▶ [Objetivos]:
(a) Reproduza o trecho do texto sobre a CPMF entre “As primeiras aspas” e “FHC nunca fez.”, inclusive.
(b) Por favor, prossiga com o texto sobre a CPMF a partir da última frase apresentada.
##### Trecho fornecido
As primeiras aspas são do ex-presidente Fernando Henrique Cardoso, em nota (ver abaixo). As outras são do líder do PSDB no Senado, Arthur Virgílio (AM), que foi ontem o comandante da posição dura do partido em favor da derrubada da contribuição.

Dizer o quê? Ambos estão certos. Como já escrevi aqui, a carta de Lula ao presidente do Senado foi um aceno para a negociação com a oposição. Era para valer? O governo quer mesmo fazer uma reforma tributária, conforme vinha anunciando? Pois, então, que se debata o financiamento da Saúde no bojo da dita-cuja. É assim que se faz. O governo quer mesmo conversar? Pois, então, que seja na base do respeito, não da bravata. A democracia brasileira foi reconstruída com esse sistema de pesos e contrapesos políticos, não? Lula e o PT é que decidiram romper o padrão, criminalizando o dissenso — o que, admita-se, FHC nunca fez.

Leiam isto: “Por que é tão grave a extinção da CPMF sem reforma tributária? Porque diminui o crescimento econômico e os investimentos públicos, lança dúvida sobre a estabilidade política e sobre os rumos do país. Esse era e é o objetivo da oposição: lançar o país numa rota de insegurança e instabilidade.” Quem é o autor? José Dirceu. Não se enganem: ele continua a ser uma voz forte no PT. O homem certamente fala a partir de si mesmo, não é? Quando combateu, sei lá, o Real, a CPMF e as privatizações, o patriota José Dirceu queria o quê? “Lançar o país numa rota de insegurança e instabilidade”.

Ontem, tanto o líder do PSDB, Arthur Virgílio (AM), como o do DEM, José Agripino (RN), afirmaram a disposição de conversar com o governo. E têm de conversar mesmo. Uma conversa entre forças opostas, porém que se respeitam. É isso o que o governo quer? Se for, estou certo de que encontrará interlocução.
##########
##### Registros de dados
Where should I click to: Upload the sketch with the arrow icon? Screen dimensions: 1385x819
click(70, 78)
##########
##### Registros de dados
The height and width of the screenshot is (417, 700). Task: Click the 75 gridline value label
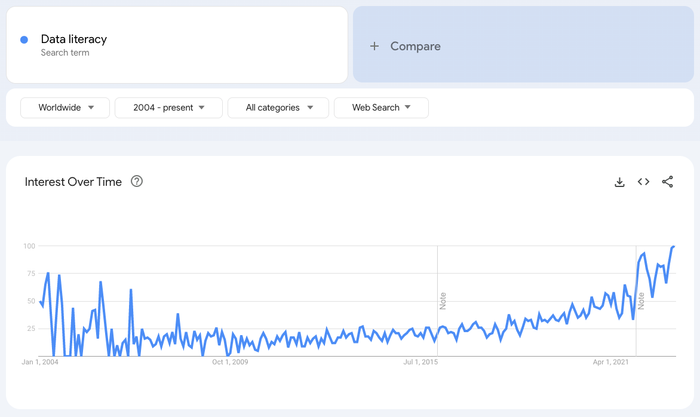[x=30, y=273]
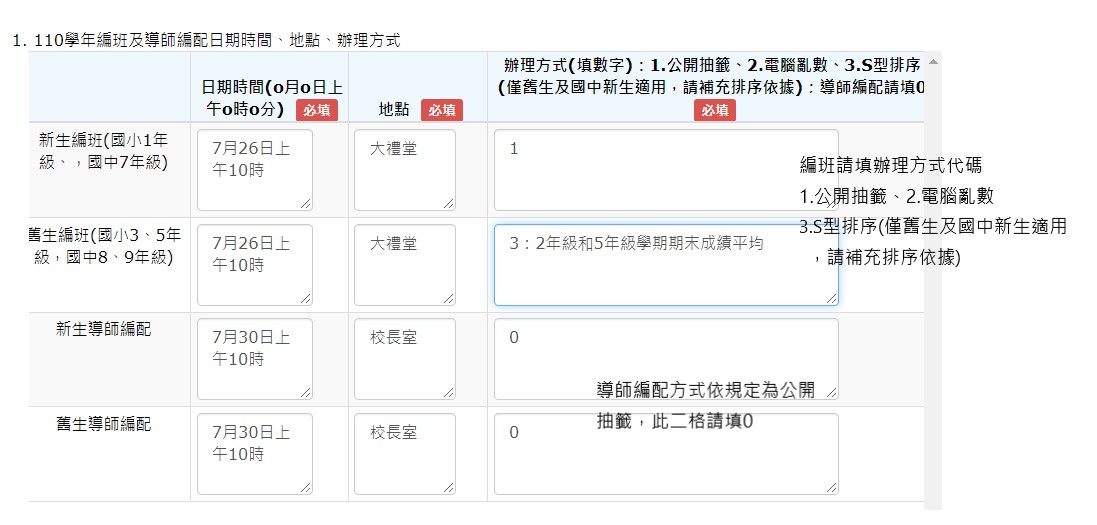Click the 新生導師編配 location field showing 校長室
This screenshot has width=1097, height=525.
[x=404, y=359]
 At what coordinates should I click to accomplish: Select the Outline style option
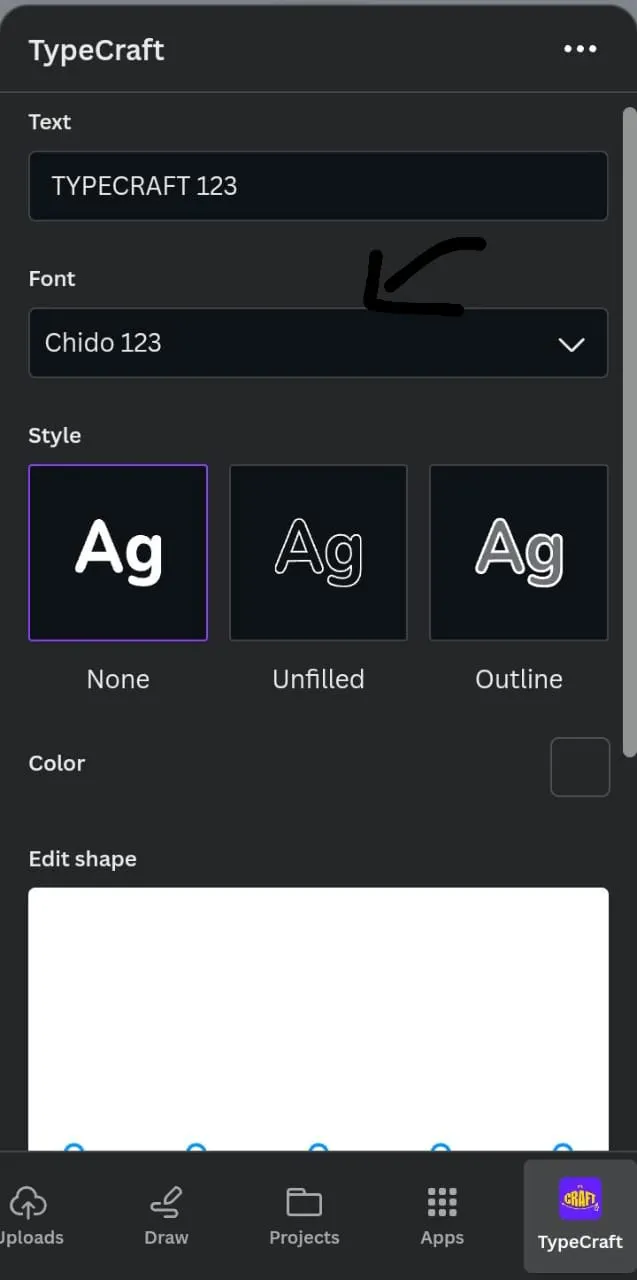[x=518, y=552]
##########
##### Registros de dados
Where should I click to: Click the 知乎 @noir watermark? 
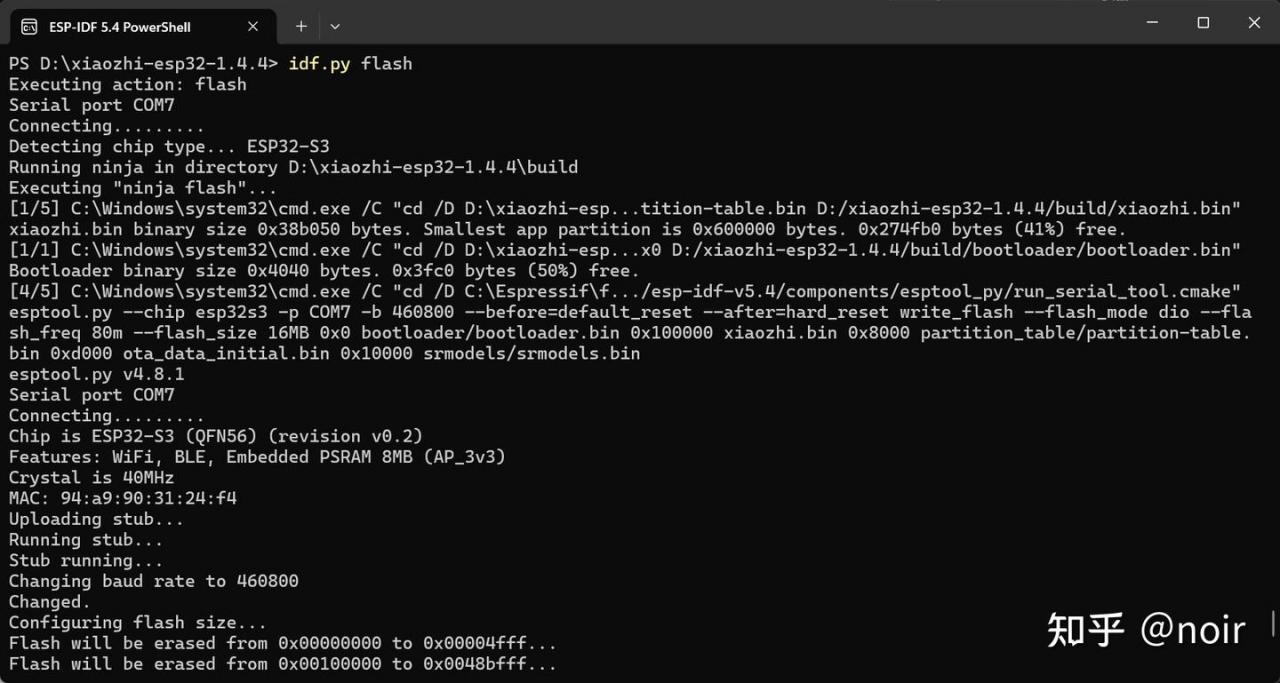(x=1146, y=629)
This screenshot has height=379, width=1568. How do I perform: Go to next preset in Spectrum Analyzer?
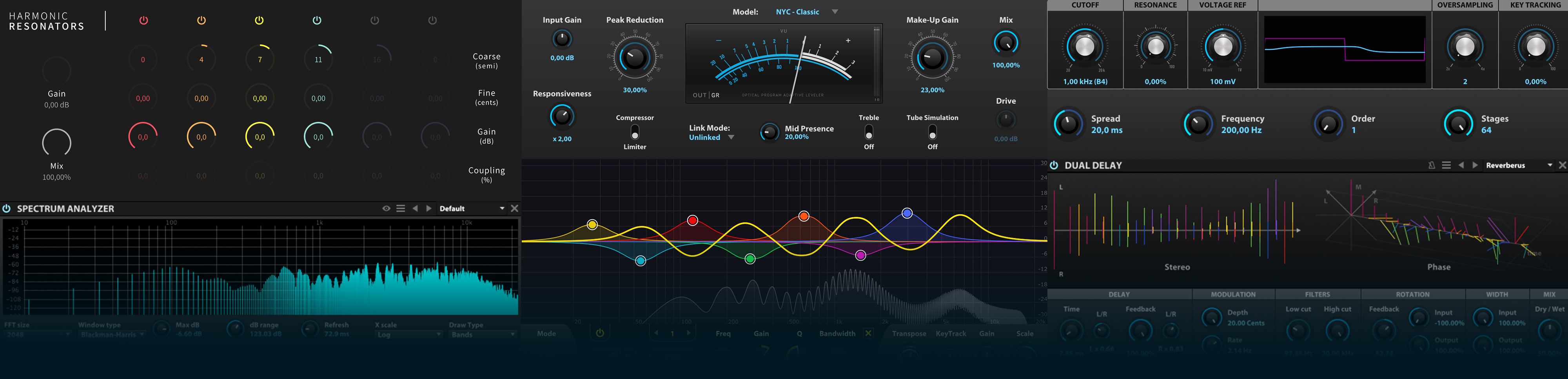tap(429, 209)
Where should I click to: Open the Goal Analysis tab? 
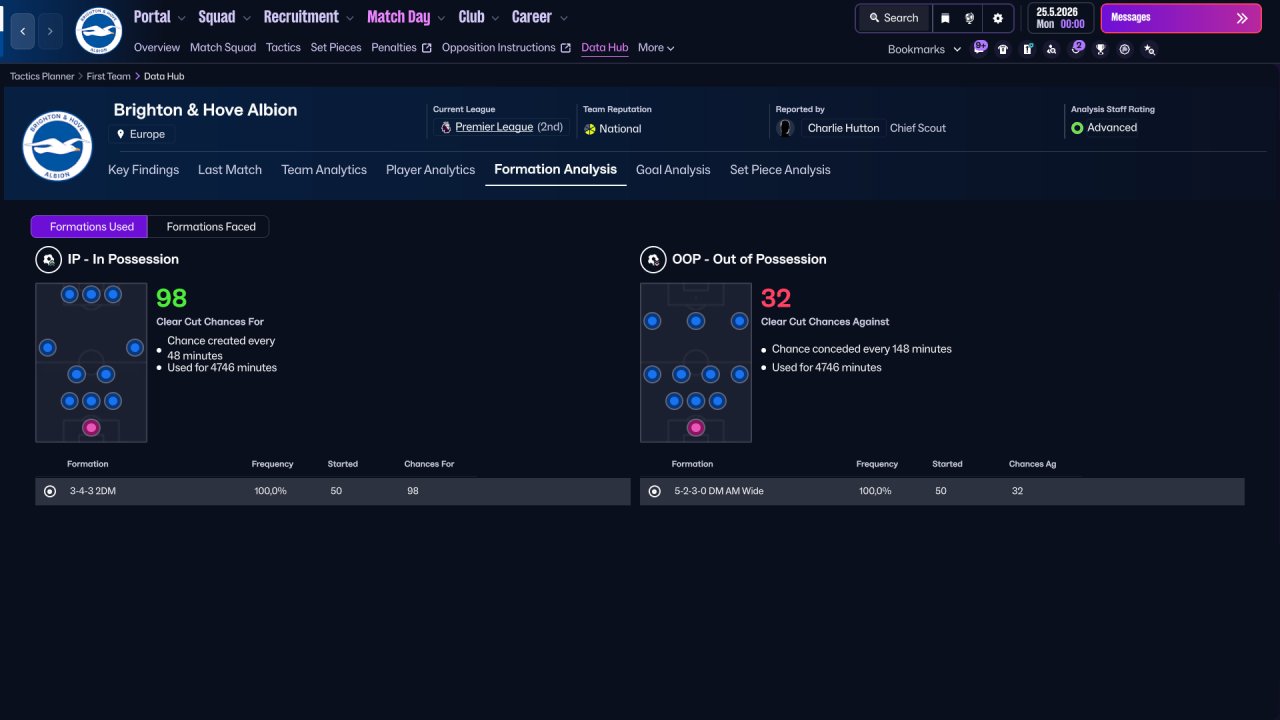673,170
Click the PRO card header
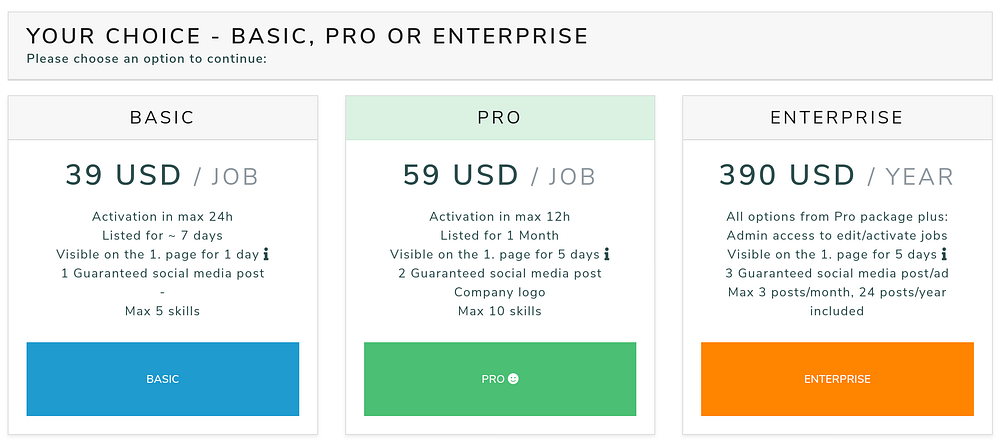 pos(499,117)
##########
▶ [Respostas do exercício]:
(a)
As primeiras aspas são do ex-presidente Fernando Henrique Cardoso, em nota (ver abaixo). As outras são do líder do PSDB no Senado, Arthur Virgílio (AM), que foi ontem o comandante da posição dura do partido em favor da derrubada da contribuição.

Dizer o quê? Ambos estão certos. Como já escrevi aqui, a carta de Lula ao presidente do Senado foi um aceno para a negociação com a oposição. Era para valer? O governo quer mesmo fazer uma reforma tributária, conforme vinha anunciando? Pois, então, que se debata o financiamento da Saúde no bojo da dita-cuja. É assim que se faz. O governo quer mesmo conversar? Pois, então, que seja na base do respeito, não da bravata. A democracia brasileira foi reconstruída com esse sistema de pesos e contrapesos políticos, não? Lula e o PT é que decidiram romper o padrão, criminalizando o dissenso — o que, admita-se, FHC nunca fez.

(b)
Lula, como dizem seus porta-vozes informais, vai partir para a demonização das oposições, para a retaliação? Se o fizer, quem perde não é o PSDB, não; não é o DEM, não. Perde o país. Se o debate se fizer no ambiente de uma reforma tributária, ganha a democracia.

E é por isso que eu aplaudi, sim, a derrota do governo. Aplaudi a derrota desse cesarismo cabloclo.

Íntegra da nota de FHC

A decisão do Senado Nacional sobre a CPMF foi importante para repor em termos mais adequados a relação entre o Executivo e o Legislativo, bem como para mostrar que, em qualquer democracia digna deste nome, a oposição, ao votar contra uma proposta do governo, não fecha os olhos ao interesse nacional. A oposição deixou isso claro ao ajudar na aprovação da DRU e manifestar disposição para retomar as negociações com o governo no futuro imediato.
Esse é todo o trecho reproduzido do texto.